## WHAT YOU WILL DO:
Go over the entries below line by line, copying each one that contains the word "computer".

## EXERCISE DATA:
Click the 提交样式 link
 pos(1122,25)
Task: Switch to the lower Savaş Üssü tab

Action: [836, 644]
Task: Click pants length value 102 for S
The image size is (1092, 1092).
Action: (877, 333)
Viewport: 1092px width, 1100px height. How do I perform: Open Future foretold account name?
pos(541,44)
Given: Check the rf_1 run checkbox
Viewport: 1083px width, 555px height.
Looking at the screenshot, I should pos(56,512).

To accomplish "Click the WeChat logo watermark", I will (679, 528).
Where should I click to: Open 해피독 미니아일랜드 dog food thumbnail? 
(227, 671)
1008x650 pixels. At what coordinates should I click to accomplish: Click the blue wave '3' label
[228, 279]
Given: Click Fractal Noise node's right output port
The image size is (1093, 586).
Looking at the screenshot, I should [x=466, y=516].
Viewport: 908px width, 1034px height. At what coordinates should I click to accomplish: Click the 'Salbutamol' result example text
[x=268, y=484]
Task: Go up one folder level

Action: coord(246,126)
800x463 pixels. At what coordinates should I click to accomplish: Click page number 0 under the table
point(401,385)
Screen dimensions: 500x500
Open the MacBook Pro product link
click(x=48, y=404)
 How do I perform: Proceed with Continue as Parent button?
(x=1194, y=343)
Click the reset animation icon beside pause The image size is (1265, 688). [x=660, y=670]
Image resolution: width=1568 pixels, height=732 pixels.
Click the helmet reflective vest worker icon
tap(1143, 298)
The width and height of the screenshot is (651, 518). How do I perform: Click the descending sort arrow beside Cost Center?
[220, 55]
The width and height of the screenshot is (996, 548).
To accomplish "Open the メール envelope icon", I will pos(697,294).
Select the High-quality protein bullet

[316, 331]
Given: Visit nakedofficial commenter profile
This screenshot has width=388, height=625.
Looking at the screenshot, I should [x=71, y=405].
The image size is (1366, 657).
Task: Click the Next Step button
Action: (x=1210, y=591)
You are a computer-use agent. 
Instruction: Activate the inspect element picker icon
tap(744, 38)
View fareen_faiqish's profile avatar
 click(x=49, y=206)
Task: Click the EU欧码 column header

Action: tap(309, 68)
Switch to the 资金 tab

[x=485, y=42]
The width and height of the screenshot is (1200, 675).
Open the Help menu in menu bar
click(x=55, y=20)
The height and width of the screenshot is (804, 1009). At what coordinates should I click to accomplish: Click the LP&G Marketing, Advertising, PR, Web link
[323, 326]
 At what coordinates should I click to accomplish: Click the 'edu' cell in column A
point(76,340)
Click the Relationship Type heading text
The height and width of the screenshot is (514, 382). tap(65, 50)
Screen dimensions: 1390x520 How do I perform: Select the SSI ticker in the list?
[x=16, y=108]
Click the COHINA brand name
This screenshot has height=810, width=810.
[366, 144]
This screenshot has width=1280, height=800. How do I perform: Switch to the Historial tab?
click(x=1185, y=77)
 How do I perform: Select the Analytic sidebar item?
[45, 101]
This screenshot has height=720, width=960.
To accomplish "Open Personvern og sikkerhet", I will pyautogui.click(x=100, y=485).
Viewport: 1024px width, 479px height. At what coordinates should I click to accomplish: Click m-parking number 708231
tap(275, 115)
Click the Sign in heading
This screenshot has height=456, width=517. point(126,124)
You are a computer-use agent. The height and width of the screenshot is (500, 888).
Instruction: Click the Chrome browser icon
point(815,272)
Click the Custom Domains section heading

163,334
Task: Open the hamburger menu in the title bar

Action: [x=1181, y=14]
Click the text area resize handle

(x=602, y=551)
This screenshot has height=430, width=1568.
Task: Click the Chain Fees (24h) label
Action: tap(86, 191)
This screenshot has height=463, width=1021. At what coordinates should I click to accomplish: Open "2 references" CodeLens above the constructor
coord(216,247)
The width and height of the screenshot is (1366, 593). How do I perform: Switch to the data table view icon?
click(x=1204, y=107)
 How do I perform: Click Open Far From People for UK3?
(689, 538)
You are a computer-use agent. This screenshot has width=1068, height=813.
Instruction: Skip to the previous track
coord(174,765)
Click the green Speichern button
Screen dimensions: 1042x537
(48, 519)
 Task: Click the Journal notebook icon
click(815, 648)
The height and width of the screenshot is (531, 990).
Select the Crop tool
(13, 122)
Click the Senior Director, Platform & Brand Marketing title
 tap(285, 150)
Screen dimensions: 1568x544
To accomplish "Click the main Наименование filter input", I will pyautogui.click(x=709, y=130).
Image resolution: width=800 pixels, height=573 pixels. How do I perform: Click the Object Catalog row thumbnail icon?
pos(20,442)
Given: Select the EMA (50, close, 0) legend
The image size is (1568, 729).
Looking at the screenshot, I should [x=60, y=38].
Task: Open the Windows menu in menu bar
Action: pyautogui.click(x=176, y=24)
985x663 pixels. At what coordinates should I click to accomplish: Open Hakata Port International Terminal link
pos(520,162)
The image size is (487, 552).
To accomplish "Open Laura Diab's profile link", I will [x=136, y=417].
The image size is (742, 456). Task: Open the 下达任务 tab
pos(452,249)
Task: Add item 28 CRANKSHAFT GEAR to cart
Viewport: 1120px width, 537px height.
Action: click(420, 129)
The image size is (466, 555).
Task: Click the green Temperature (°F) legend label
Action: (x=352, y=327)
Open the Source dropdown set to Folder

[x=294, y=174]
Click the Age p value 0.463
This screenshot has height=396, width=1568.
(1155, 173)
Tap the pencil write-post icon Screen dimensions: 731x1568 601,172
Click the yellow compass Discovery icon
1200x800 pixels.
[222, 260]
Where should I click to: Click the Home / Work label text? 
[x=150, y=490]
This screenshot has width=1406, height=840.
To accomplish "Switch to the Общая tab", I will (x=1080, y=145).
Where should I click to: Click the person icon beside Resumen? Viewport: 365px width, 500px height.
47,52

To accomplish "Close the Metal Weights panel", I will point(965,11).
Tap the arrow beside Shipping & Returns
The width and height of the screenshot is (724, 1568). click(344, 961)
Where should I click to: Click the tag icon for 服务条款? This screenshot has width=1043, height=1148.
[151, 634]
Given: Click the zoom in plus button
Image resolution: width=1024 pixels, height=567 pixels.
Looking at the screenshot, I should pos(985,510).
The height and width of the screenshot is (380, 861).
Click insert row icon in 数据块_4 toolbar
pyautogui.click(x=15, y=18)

## RESPONSE:
You are a computer-use agent. 
You are a computer-use agent. The height and width of the screenshot is (500, 888).
You are a computer-use agent. This screenshot has width=1068, height=813.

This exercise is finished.